Open donpellegrino opened 2 years ago
I think you can achieve that with the Model ModelFactory#createUnion(Model,Model) method, the datasets are usually for named graphs.
But if you are using that, the Union implementation is working with only 2 models and by using an HashSet to store seen triples. Chaining multiple Unions using 1 union/hdt might be memory consuming.
Edit: An internal method to HDT-CORE would be better (and harder) to implement if you can :)
It looks like the Apache Jena API DatasetFactory, Dataset.addNamedModel, and [Dataset.getUnionModel](https://jena.apache.org/documentation/javadoc/arq/org/apache/jena/query/Dataset.html#getUnionModel()) could be combined as another approach. @ate47 - Do you have any thoughts on what the consequences or efficiency of ModelFactory.createUnion would be versus Dataset.getUnionModel?

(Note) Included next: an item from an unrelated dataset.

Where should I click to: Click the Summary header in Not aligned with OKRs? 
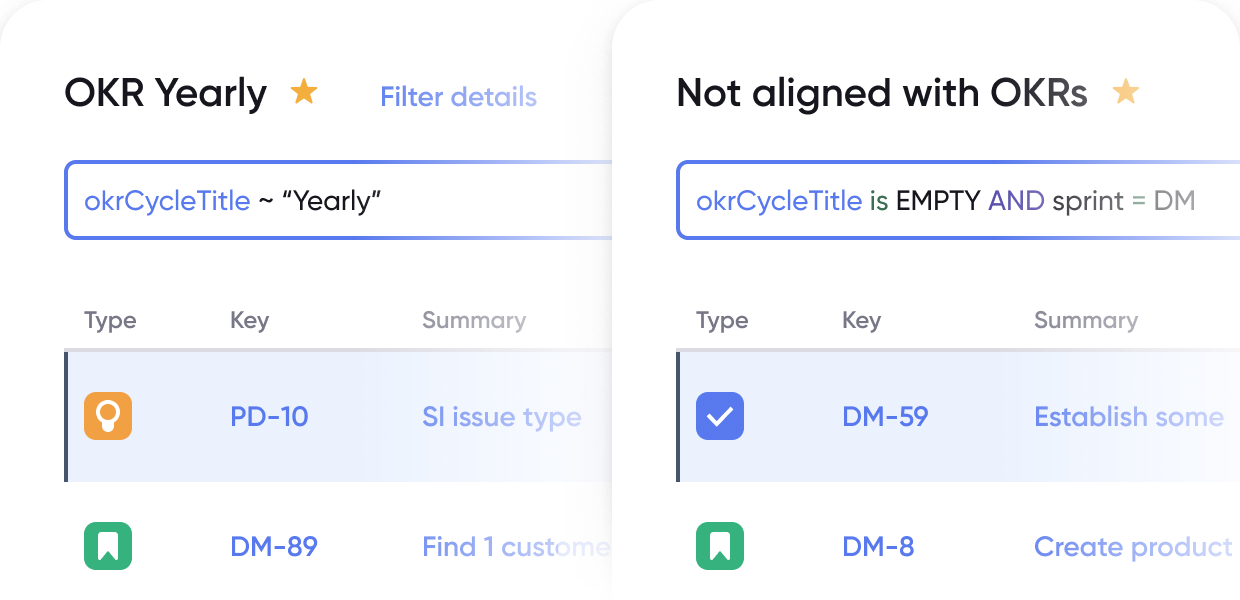(1086, 320)
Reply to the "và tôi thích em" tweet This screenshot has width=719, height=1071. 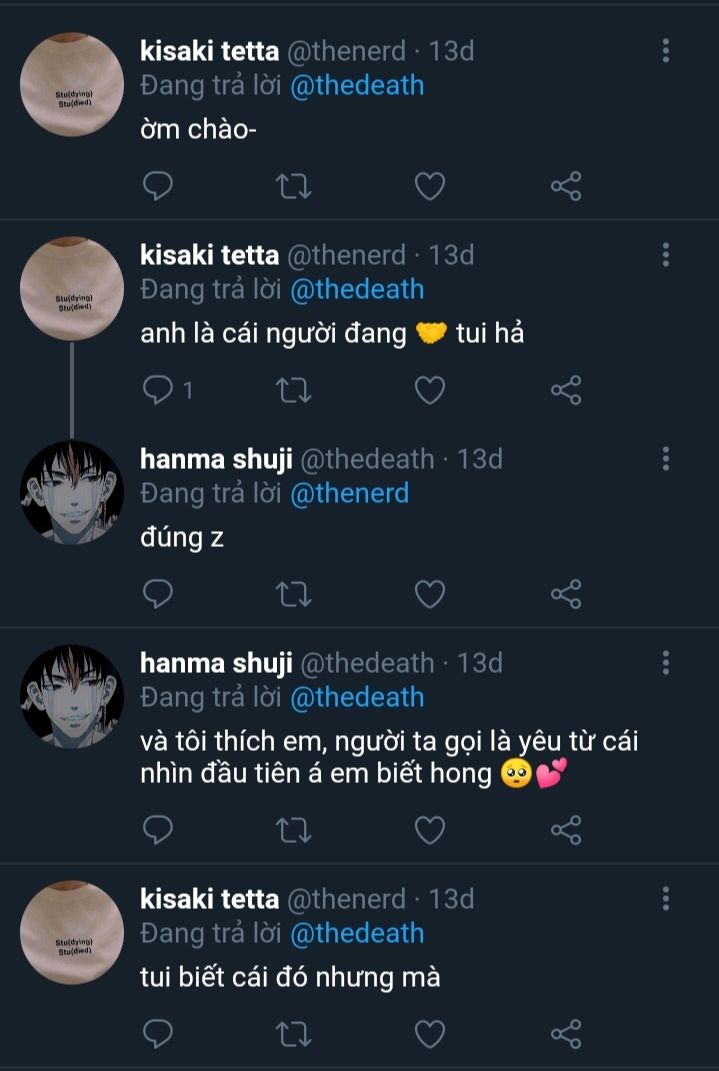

I can take a look at HDT-CORE as well. @ate47 - do you have a class or function point you could suggest for me to use as a starting point?
I'm not sure, but from my memories, you need to run store updates in the main dataset to merge the union model, so you need a Jena model because the HDT model can't handle updates and it will be long to load and to manage in memory, but I'm not a expert about this part, so you can try if you want.
To learn the internal usage of HDT, I would suggest to read this submission about it and then you can start by the Dictionaries, the default implementation (org.rdfhdt.hdt.dictionary.impl.FourSectionDictionary
) is the easiest to understand, then you can follow by the org.rdfhdt.hdt.compact
packages with the usage of the bitmaps in org.rdfhdt.hdt.triples.impl.BitmapTriples
class and reading in org.rdfhdt.hdt.hdt.impl.HDTImpl
how everything is linked together.
Querying HDT with SPARQL from the CLI only accepts a single HDT file at a time (https://github.com/rdfhdt/hdt-java/blob/master/hdt-jena/src/main/java/org/rdfhdt/hdtjena/cmd/HDTSparql.java). It would be a useful enhancement if multiple HDT files could be provided, and the query run over the aggregation.
One candidate implementation might use a Jena DatasetFactory for the aggregation, but I have not seen an example of how that might be used. If anyone can post an example of the correct use of Jena for this, then I should be able to implement the feature in HDTSparql.java.